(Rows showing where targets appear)
━━━━━━━━━━━━━━━━━━━━

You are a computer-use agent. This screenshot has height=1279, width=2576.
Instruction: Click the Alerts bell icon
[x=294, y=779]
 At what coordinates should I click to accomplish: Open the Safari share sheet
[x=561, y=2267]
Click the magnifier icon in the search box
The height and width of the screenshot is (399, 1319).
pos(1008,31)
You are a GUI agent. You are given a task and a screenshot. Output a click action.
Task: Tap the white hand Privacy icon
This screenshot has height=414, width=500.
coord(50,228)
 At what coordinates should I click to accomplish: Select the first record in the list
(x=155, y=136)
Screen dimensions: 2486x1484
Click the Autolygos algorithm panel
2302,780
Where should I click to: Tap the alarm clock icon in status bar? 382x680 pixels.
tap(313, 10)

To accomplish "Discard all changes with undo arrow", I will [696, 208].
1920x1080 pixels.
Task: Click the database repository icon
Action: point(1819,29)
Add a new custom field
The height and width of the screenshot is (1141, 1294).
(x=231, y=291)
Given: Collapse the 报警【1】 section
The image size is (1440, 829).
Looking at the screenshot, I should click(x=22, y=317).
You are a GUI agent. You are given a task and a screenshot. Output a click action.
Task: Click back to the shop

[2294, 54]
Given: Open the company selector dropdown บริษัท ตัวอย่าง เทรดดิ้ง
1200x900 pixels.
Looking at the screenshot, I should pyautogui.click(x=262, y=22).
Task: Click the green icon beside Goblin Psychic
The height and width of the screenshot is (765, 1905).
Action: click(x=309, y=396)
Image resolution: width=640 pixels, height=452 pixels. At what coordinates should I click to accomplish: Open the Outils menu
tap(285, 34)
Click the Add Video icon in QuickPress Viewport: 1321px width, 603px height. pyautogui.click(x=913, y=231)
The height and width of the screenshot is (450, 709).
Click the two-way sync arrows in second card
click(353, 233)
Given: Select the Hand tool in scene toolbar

━━━━━━━━━━━━━━━━━━━━

▸ **Your objective**:
Copy the lines of the records above verbatim, from the line with "will [696, 208]." to the line with "click(353, 233)", both included.

▸ **Result of the task**:
To accomplish "Discard all changes with undo arrow", I will [696, 208].
1920x1080 pixels.
Task: Click the database repository icon
Action: point(1819,29)
Add a new custom field
The height and width of the screenshot is (1141, 1294).
(x=231, y=291)
Given: Collapse the 报警【1】 section
The image size is (1440, 829).
Looking at the screenshot, I should click(x=22, y=317).
You are a GUI agent. You are given a task and a screenshot. Output a click action.
Task: Click back to the shop

[2294, 54]
Given: Open the company selector dropdown บริษัท ตัวอย่าง เทรดดิ้ง
1200x900 pixels.
Looking at the screenshot, I should pyautogui.click(x=262, y=22).
Task: Click the green icon beside Goblin Psychic
The height and width of the screenshot is (765, 1905).
Action: click(x=309, y=396)
Image resolution: width=640 pixels, height=452 pixels. At what coordinates should I click to accomplish: Open the Outils menu
tap(285, 34)
Click the Add Video icon in QuickPress Viewport: 1321px width, 603px height. pyautogui.click(x=913, y=231)
The height and width of the screenshot is (450, 709).
Click the two-way sync arrows in second card
click(353, 233)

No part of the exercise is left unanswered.